If ${V_o}$ be the orbital velocity of a satellite in a circular orbit close to the earth’s surface
and ${V_e}$ is the escape velocity from the earth, then relation between the two is
A. ${V_e} = 2{V_o}$
B. ${V_e} = \sqrt 3 {V_o}$
C. ${V_e} = {V_o}\sqrt 2 $
D. ${V_o} = {V_e}$

Answer 1

Hint: Orbital velocity is the velocity with which an object revolves around a huge body and escape velocity is the velocity required by an object to overcome the gravitational force of the huge body and escape from the orbit to infinity.
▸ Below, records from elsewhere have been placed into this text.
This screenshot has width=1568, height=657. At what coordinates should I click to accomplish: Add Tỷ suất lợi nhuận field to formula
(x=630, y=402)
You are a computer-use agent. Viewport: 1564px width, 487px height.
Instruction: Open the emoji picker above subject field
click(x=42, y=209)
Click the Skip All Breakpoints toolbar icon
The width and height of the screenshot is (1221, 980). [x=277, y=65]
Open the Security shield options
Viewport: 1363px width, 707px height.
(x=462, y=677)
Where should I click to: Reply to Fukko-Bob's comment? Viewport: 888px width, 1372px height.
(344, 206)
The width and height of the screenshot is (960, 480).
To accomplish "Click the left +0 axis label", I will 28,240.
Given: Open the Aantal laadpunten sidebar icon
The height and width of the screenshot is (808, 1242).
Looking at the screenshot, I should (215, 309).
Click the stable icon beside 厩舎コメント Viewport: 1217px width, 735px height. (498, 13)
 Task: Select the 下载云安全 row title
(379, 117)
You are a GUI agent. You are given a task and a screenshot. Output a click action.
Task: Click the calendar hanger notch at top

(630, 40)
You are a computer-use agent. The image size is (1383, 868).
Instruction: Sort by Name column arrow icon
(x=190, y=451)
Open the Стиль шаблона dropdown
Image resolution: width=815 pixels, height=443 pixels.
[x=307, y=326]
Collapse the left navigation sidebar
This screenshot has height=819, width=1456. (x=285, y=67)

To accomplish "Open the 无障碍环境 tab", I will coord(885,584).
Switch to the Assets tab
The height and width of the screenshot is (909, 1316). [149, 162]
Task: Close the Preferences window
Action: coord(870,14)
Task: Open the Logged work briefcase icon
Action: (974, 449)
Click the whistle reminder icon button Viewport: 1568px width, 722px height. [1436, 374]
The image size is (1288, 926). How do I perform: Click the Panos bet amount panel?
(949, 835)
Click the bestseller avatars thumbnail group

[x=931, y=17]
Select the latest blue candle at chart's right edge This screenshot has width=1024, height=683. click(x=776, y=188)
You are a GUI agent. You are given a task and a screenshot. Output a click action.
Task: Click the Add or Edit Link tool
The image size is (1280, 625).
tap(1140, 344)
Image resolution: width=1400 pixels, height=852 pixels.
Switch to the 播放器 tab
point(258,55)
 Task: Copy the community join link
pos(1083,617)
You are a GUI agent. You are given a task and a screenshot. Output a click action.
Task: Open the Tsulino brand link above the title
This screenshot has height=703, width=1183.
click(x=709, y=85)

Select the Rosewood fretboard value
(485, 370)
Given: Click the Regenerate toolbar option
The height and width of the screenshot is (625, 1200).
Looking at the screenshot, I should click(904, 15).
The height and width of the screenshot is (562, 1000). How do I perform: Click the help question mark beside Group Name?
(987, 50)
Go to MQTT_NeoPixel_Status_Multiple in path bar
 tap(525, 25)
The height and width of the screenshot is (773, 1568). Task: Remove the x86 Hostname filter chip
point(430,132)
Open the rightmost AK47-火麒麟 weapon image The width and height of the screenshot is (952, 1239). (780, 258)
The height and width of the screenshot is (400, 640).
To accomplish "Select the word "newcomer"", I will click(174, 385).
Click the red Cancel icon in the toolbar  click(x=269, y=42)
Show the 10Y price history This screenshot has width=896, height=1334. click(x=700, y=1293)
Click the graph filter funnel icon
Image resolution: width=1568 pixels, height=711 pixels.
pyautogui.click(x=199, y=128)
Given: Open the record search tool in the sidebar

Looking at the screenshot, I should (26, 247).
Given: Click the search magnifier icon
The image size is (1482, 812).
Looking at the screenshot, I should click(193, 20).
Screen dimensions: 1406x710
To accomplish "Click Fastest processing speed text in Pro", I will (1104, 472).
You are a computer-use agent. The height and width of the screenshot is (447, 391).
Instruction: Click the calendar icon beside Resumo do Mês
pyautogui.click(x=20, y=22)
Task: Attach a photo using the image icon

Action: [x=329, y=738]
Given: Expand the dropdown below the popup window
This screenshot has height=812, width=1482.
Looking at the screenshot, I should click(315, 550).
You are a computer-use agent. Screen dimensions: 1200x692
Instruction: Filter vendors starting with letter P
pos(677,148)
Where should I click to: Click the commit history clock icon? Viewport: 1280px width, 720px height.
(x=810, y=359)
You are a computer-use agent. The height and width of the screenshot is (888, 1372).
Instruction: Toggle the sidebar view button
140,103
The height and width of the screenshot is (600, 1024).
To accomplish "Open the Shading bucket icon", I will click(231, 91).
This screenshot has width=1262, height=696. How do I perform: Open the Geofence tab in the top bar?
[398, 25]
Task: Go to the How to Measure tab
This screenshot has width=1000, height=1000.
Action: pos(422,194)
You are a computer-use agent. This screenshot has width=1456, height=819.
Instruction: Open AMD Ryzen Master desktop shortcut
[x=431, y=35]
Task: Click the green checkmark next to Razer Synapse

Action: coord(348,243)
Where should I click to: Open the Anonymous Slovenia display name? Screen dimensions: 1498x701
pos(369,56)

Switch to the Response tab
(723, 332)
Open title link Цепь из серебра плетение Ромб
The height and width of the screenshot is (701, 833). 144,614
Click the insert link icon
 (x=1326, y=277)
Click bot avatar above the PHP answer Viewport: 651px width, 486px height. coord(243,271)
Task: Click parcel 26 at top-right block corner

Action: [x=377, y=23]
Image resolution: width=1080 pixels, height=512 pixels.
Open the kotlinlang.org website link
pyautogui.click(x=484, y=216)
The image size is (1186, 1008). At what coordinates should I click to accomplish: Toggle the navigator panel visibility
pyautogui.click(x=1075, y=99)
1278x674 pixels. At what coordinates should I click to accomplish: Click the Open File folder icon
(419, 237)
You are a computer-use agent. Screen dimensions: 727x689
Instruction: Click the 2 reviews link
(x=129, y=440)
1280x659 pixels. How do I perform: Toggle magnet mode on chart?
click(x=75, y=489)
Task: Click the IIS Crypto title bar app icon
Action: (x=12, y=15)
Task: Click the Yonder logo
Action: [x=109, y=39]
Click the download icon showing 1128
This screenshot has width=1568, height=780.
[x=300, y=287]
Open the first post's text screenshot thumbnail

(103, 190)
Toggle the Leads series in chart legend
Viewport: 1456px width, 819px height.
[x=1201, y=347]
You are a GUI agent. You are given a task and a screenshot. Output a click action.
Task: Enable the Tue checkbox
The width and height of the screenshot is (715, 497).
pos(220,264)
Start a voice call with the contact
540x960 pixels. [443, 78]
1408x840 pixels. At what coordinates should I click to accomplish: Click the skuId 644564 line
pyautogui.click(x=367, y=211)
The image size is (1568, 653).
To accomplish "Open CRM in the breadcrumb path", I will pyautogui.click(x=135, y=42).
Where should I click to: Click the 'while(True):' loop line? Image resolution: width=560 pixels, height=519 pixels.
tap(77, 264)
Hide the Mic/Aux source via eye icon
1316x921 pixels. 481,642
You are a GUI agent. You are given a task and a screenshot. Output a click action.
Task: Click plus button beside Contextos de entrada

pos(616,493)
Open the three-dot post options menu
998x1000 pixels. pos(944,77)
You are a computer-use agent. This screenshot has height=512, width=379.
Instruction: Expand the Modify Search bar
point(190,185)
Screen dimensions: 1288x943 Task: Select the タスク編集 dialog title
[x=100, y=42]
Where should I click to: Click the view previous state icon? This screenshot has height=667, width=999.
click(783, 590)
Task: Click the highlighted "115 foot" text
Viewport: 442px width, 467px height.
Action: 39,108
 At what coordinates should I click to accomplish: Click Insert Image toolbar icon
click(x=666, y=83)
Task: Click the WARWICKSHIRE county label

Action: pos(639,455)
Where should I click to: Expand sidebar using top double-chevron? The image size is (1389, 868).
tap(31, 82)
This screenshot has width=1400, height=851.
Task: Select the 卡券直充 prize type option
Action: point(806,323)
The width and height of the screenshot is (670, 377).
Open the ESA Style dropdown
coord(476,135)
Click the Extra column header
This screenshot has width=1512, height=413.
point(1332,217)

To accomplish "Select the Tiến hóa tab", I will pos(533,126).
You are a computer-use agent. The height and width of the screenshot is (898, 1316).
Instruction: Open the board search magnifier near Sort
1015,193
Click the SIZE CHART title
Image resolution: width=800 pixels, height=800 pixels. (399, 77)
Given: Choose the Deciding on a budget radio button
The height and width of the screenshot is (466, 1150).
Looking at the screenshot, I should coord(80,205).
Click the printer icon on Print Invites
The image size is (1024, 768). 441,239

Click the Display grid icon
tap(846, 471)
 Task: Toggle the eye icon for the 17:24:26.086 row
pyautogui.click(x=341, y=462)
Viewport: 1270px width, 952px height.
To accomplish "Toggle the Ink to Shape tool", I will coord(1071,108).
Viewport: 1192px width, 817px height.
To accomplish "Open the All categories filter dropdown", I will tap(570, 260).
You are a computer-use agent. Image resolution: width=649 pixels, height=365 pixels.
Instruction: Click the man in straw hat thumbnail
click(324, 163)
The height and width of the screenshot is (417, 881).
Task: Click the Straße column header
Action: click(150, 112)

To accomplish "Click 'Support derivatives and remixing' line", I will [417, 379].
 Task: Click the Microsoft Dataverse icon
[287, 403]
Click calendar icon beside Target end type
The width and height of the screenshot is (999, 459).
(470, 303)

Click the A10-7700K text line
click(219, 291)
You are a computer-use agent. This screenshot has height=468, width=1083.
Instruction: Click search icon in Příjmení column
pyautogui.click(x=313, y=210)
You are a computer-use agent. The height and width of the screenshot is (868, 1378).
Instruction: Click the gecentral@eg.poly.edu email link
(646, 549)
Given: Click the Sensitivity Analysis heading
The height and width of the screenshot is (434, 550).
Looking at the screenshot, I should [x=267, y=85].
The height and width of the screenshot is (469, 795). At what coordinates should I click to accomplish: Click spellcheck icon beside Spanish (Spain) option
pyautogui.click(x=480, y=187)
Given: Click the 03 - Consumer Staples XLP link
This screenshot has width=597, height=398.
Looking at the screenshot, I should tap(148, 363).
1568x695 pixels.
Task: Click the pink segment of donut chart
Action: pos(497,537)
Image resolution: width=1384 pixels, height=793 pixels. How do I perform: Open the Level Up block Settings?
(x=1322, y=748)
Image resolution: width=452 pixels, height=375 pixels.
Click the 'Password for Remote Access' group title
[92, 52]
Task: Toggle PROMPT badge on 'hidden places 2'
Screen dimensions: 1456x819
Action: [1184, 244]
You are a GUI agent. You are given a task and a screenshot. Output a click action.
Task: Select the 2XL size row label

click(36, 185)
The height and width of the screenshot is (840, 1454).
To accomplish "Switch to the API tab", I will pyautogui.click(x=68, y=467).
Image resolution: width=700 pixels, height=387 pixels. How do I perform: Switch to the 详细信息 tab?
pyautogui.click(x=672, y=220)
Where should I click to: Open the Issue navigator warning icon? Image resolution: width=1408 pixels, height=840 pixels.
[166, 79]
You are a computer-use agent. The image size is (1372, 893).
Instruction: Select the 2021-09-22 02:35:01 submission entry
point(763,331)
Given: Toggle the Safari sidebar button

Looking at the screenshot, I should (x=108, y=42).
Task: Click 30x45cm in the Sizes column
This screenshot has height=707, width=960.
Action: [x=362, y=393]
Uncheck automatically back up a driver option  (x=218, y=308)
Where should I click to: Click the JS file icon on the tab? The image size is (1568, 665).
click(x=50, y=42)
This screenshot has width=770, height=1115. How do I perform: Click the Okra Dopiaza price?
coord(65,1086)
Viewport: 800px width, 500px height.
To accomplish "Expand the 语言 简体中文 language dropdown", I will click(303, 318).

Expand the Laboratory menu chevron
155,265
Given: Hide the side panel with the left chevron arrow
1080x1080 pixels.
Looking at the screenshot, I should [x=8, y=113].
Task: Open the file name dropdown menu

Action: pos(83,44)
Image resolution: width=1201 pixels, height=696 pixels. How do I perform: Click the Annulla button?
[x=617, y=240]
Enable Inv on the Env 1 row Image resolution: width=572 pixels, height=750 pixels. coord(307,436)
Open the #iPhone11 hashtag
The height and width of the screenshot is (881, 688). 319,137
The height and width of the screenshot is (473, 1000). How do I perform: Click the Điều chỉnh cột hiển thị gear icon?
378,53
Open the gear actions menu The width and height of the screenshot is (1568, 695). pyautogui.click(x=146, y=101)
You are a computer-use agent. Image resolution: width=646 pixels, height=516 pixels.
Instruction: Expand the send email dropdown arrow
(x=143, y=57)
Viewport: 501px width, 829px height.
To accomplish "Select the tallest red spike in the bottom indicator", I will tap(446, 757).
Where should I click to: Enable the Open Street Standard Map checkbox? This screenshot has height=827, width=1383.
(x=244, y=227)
Write the formulas of orbital velocity and escape velocity and compare them to find a relation between them.

Complete step by step answer:
Orbital velocity of a satellite is ${V_o}$ and escape velocity of the satellite is ${V_e}$
We are given to find the relation between escape velocity and the orbital velocity of the satellite from the earth.
For a spherically symmetric huge body such as a satellite, the escape velocity, at a given distance is
${V_e} = \sqrt {\dfrac{{2GM}}{R}} $
Orbital velocity of a satellite in a circular orbit close to the earth’s surface is
${V_o} = \sqrt {\dfrac{{GM}}{R}} $
Escape velocity of the satellite can be written as ${V_e} = \sqrt {\dfrac{{2GM}}{R}} = \sqrt 2 \times \sqrt {\dfrac{{GM}}{R}} $
Where $\sqrt {\dfrac{{GM}}{R}} $ is the orbital velocity ${V_o}$. Substitute ${V_o}$ in the place of $\sqrt {\dfrac{{GM}}{R}} $ in the above equation.
The resulting equation will be
$
{V_e} = \sqrt 2 \times {V_o} \\
{V_e} = {V_o}\sqrt 2 \\
$
The escape velocity of the satellite is square root of 2 times of its orbital velocity.
Therefore, the correct one is Option C, ${V_e} = {V_o}\sqrt 2 $

Note: Orbital velocity is the velocity needed to keep a satellite moving in an orbit whereas critical velocity is the velocity required to put the same satellite into an orbit. There is a slight difference between these two velocities. Do not confuse while defining them.